Now, ironically, in one of his first acts as chancellor he has been instructed to raise corporation tax from 19p to 25p.

In his defence, he can argue he would never have proposed such wide-ranging tax cuts this autumn once it became clear so much would need to be spent subsidising energy bills.

Nor would not have proposed any tax cuts in the absence of an Office of Budget Responsibility-endorsed deficit reduction plan. The fact that he backed Sunak, not Truss, for the leadership suggested he was more financially orthodox than he had pretended.

But by throwing in his lot with an evidently out-of-its-depth No 10 operation, he has taken a personal risk, since he cannot guarantee his patron will remain in office beyond this weekend.

As a one nation Tory, he will also have to deliver unpopular spending cuts including to the health department, the aid programme, and probably local government, areas that have mattered to him.

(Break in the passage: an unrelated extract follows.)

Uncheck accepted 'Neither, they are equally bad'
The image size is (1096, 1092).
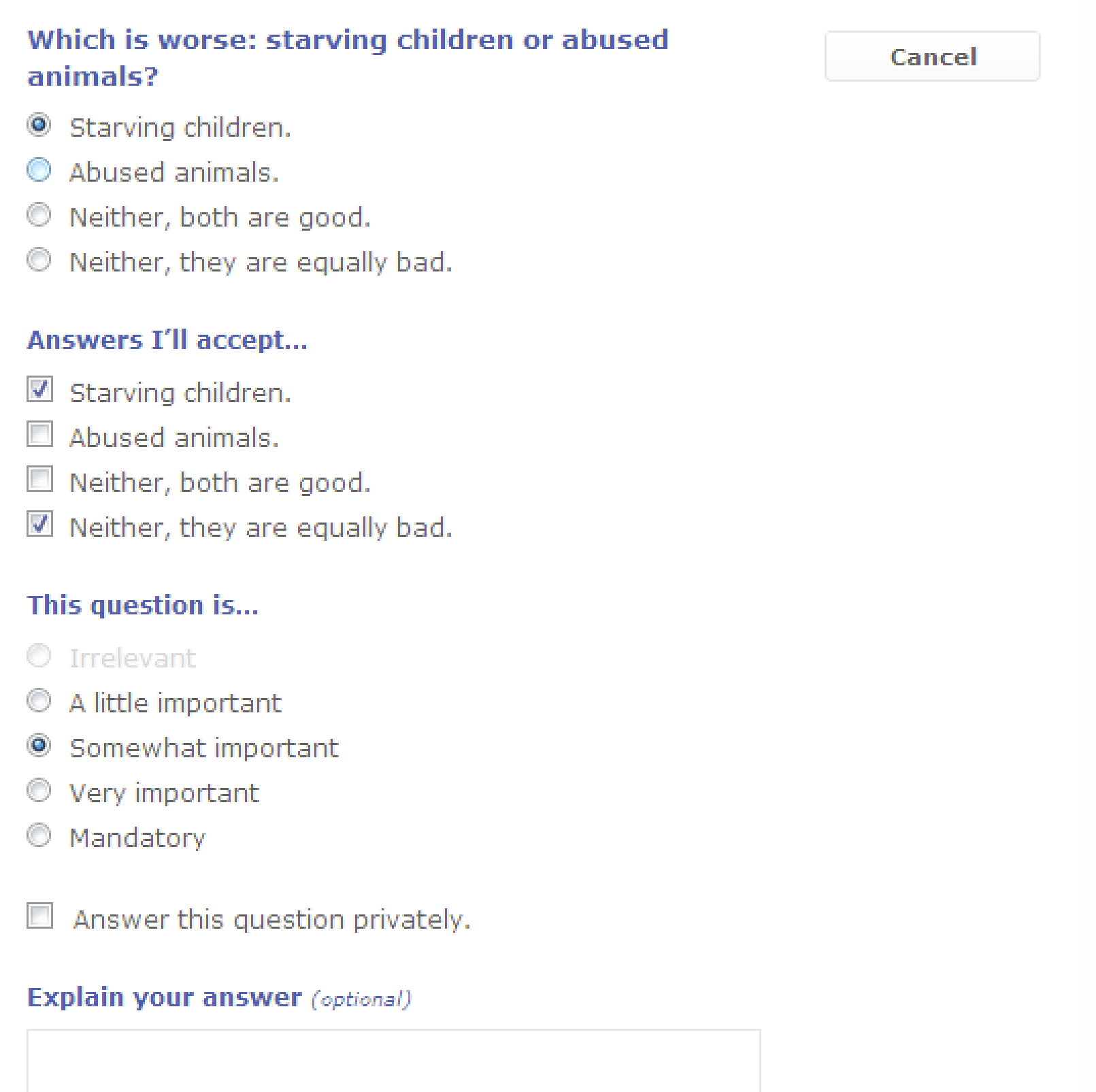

His smooth technocratic tone as a media operator is bound to contrast with the prime minister’s. There will be little hint of trickle-down economics, and although he made £11m setting up Hotcourses –– which runs listings websites for education worldwide –– he does not idolise risk-taking entrepreneurs.

As a minister, Hunt also operates in a clear-eyed, disciplined way. In every department that he has led, he sets himself a defined set of tasks on which he will judge himself. He knows that if ministers spread themselves too thinly by covering the entire departmental waterfront, they achieve little but tick papers in a ministerial box provided.

In the Foreign Office he took up the themes of media freedom and religious freedom, and went as far as British government could on issues such as the Saudi murder of Jamal Khashoggi.

He is also willing to plough his own furrow, eventually taking up the cause of the British-Iranian dual national Nazanin Zaghari-Ratcliffe after he went to see a play about her life.

Hunt is now in the strongest position possible to dictate terms to a weakened prime minister living on borrowed time. If he can assuage the markets, it will be Hunt as a competent chancellor, not Downing Street, who takes the credit.